The IBC is intended to put the debtor back on its feet, not merely to enable recovery of the dues by the creditors.
An infrastructure company has successfully thwarted attempts by its lender bank to seize and auction off secured assets under the Securitisation and Reconstruction of Financial Assets and Enforcement of Securities Interest Act, 2002 (SARFAESI Act), by swiftly filing for bankruptcy under the Insolvency and Bankruptcy Code (IBC), before the sale under SARFAESI is concluded. The players in this drama are RCM Infrastructure Ltd and the Indian Overseas Bank (IOB).
Acting swiftly, RCM filed an application under Section 10 of the IBC. The Adjudicating Authority admitted the application on January 3, 2019, even though IOB opposed the admission, and imposed a moratorium under Section 14 of the IBC (essentially freezing any transactions involving the assets.) IOB, however, accepted the other 75 per cent of the bid amount on January 8, 2019 – after the moratorium was imposed.
Thus, the sale is confirmed, part payment received. Before the rest of the payment is made, the moratorium is brought in. IOB said the assets have been sold; RCM said, no. The matter moved to the National Company Law Appellate Tribunal (NCLT). Two issues were placed on the table of the Tribunal: (1) whether after imposition of moratorium any transaction done with respect to the assets of the Corporate Debtor/Corporate Applicant deemed to be valid or not; (2) whether provisions of IBC prevail over other laws?
The Tribunal recently gave out its judgment, in favour of RCM. It said that Section 238 of the IBC, says: “The provisions of this Code shall have effect, notwithstanding anything inconsistent therewith contained in any other law for the time being in force.” The Tribunal cited its own judgment in an earlier case of Encore Asset Reconstruction Company Vs Charu Sandeep Desai, where it had said that Section 238 shall prevail over any provisions of the SARFAESI, if there was any inconsistency between IBC and SARFAESI.
“We are of the view that imposition of moratorium as per Section 14 of IBC is to protect the interest of the Corporate Debtor by protecting the assets of the Corporate Debtor for the sole objective to maximising the value of assets,” it said. It also stressed that the sale of assets during the moratorium was “against the spirit” of Section 14 of IBC.

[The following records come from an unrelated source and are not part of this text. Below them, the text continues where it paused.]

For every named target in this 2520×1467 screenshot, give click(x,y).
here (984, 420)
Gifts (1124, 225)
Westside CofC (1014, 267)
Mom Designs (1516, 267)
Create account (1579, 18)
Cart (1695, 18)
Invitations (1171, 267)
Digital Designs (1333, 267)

Now, why should the IBC prevail over any other existing legislation? The judgment answers this question, citing a Supreme Court decision in the case of Arcelor Mittal (India) Ltd Vs Satish Kumar Gupta, where the apex court noted that “the primary focus of the legislation (IBC) is to ensure revival and continuance of the corporate debtor by protecting the corporate debtor from its own management and from a corporate death by liquidation.”
The IBC, therefore, is intended to put the debtor back on its feet, not merely to enable recovery of the dues by the creditors.